Der Bedarf wird aber als so hoch eingeschätzt, dass eine eigene hessische Einrichtung gebraucht wird. „Zu diesem Zweck werden derzeit verschiedene Standorte und Übergangslösungen einer gründlichen Umsetzungsprüfung unterzogen“, sagt René Brosius, der Sprecher von Justizministerin Eva Kühne-Hörmann (CDU). Eine Entscheidung werde „rechtzeitig“ fallen.

Die Regierung erwägt, das Gefängnis in Limburg künftig für die Abschiebehaft zu nutzen. Das würde bedeuten, dass dort keine Untersuchungshäftlinge und Strafgefangenen mehr inhaftiert werden könnten. In dieser Woche besuchte Kühne-Hörmann die Limburger Anstalt, um das Personal über die Überlegungen zu informieren. Es sei aber noch keine Entscheidung für oder gegen bestimmte Standorte gefallen, betont das Ministerium.

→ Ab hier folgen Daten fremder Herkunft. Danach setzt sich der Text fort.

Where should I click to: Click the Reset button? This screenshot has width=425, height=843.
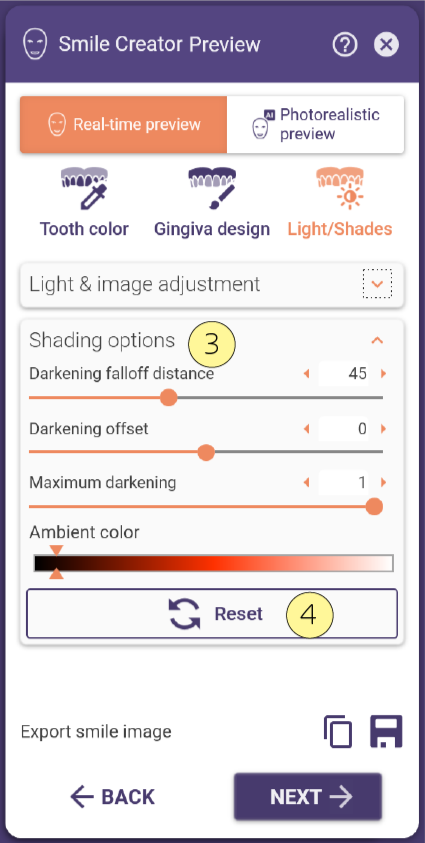[x=212, y=613]
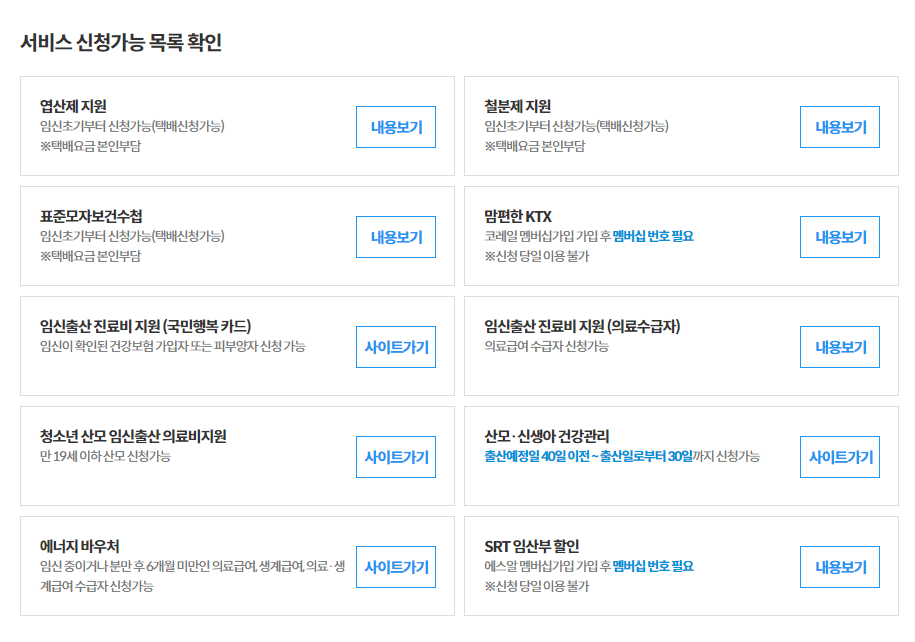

Der Bund der Strafvollzugsbediensteten (BSBD) Hessen geht dennoch davon aus, dass die Regierung Limburg bereits ausgewählt habe. „Damit wird der westhessische Justizstandort Limburg faktisch aufgegeben werden“, fürchtet die Landesvorsitzende Birgit Kannegießer. Es erschließe sich ihr nicht, warum gerade die Justizvollzugsanstalt Limburg „mit ihrer Lage mitten in der Stadt und rund 90 Kilometer vom Flughafen Frankfurt entfernt“ ausgesucht worden sei.

Der Hessische Flüchtlingsrat spricht sich generell gegen Abschiebehaft aus und lehnt daher eine eigene Einrichtung in Hessen ab. „Das sind Leute, die eigentlich keine Straftaten begangen haben“, betont Flüchtlingsrats-Sprecher Timmo Scherenberg. Notwendig seien Alternativen zur Abschiebehaft, die in Meldeauflagen bestehen könnten. Haft sei schließlich „das letzte Mittel, das der Rechtsstaat kennt“, und dürfe daher nur bei Straftätern verhängt werden, sagt Scherenberg.